5.21.2008

Diaspora

I was just shy of turning 7 when I arrived at Kennedy Airport. My mom, 3 brothers and I were joining my dad who had already been here awhile. Do you remember being 7? Do you have a child around that age? My son is turning 6. As he gets nearer to the age I was at this important time in my life, I find myself reflecting...

We have a photo of our extended family, posing on the tarmac at Kimpo airport in Seoul. I don't actually remember the moment. It has been replaced in my mind by the photo. I do remember asking my grandmother to buy us red carnation corsages. And there we all are, in January, in our winter coats, with buttoneers. [Where did she find carnations in January in a third world country??]

I remember sitting next to my mom on the plane, the interminable rumbling noise of the jet engine. I remember getting one of my frequent knee aches, being comforted by my mom, being given medicine (Salon-pas.) The next image is the long corridor and fluorescent lights of Kennedy. A white American man in a military uniform offered to help my mom by carrying me. I remember looking at his face, this stranger, as he carried me, his stride shaking my vision, like the hand held camera of film verite. I remember scrutinizing his pink skin, his prominant, high-bridged nose, and the odor to him that was unfamiliar.

I don't remember the exact moment when we saw my dad. It had been 6 years when I was 1, when he himself left from Kimpo airport. I have a vague sense that when he saw me, he hugged me. I don't remember. This man, my "father." This man, whose picture we had on our wall. This man, who I was meeting, really, for the first time.

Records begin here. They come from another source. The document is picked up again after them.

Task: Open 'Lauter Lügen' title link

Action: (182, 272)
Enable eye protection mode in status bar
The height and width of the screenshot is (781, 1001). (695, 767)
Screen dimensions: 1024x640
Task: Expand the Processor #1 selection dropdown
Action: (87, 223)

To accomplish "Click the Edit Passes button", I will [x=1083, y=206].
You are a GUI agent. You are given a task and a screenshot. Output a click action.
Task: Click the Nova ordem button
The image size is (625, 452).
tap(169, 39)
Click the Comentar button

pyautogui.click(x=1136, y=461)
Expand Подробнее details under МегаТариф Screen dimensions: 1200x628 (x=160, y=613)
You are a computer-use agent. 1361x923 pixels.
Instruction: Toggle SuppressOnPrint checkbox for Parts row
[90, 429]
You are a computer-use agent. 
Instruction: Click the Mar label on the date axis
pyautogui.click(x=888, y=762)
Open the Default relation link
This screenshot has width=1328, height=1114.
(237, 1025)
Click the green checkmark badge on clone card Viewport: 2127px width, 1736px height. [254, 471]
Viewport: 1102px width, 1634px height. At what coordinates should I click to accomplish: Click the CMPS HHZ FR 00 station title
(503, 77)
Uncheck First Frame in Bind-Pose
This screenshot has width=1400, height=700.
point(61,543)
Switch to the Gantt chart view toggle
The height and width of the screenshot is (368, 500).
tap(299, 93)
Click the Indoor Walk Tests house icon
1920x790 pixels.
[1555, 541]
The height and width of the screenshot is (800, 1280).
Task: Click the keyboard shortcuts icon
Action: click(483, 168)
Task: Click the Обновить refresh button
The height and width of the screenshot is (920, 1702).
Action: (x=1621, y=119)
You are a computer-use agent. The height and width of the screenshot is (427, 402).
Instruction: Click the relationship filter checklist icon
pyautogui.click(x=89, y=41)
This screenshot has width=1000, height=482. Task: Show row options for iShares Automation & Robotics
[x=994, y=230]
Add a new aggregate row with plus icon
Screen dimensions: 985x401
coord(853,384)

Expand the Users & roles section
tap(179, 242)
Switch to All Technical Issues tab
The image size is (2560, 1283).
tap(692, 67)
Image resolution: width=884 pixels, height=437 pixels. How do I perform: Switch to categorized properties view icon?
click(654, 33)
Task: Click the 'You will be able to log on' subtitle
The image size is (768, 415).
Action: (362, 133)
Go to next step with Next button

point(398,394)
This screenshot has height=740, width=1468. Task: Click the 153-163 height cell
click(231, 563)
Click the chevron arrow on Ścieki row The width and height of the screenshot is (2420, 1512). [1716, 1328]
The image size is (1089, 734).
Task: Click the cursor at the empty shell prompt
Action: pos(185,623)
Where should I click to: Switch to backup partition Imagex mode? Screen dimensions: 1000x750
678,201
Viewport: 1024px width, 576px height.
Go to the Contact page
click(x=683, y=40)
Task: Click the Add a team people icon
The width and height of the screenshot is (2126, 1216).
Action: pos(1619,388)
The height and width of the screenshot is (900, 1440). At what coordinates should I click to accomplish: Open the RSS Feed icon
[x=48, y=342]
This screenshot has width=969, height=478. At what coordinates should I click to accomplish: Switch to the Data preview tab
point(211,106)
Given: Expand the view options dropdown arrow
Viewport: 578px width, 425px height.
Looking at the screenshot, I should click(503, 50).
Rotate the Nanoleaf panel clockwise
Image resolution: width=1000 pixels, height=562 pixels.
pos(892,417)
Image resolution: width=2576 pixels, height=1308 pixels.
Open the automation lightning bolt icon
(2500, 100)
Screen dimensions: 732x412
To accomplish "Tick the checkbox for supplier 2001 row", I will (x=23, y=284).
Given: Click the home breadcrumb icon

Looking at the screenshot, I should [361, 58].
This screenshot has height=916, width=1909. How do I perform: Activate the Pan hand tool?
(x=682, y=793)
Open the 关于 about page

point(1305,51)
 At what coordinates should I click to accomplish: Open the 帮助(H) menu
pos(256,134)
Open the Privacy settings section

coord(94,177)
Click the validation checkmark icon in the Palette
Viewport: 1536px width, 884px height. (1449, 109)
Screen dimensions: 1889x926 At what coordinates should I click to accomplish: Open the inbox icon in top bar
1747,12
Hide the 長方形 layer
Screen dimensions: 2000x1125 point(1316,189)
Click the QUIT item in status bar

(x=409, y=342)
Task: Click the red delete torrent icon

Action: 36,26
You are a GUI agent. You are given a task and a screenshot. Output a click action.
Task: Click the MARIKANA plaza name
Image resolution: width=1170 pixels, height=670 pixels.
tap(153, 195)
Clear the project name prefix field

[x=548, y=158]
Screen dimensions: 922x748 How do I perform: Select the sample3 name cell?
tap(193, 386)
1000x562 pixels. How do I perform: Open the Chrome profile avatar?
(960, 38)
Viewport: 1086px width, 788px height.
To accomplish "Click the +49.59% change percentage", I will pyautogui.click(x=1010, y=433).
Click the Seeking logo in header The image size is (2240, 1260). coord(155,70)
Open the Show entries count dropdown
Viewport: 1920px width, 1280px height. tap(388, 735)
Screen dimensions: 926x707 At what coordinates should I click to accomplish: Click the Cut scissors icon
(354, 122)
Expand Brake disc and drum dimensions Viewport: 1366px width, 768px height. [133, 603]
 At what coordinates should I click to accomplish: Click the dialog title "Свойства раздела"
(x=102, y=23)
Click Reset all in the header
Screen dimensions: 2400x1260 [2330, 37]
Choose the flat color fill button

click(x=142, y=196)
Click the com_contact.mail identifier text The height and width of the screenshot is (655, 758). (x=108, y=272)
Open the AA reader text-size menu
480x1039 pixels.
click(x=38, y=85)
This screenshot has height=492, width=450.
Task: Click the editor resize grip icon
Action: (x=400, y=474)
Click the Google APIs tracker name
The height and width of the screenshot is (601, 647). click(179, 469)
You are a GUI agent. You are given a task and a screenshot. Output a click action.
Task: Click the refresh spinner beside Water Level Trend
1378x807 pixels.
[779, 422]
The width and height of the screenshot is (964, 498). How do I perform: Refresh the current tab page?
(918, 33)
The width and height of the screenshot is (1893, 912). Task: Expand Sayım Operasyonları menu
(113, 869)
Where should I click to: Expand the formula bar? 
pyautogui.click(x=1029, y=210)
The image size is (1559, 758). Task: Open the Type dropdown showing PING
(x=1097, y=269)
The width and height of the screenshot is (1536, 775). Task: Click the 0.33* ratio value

I look back at our family photos and I realize that year, my father was 38. My mother was 34. With 4 kids. Half-way around the world. A different language. Different customs.

Here I am, more than 10 years older than my mother was. I listen to my only child in the next room playing happily by himself. I am happy, in a home I love, in a country I love.

I think about what my parents did, and I am humbled.

1 comment:

Musings of a Housewife said...

I love this peek into your history. What an awesome legacy!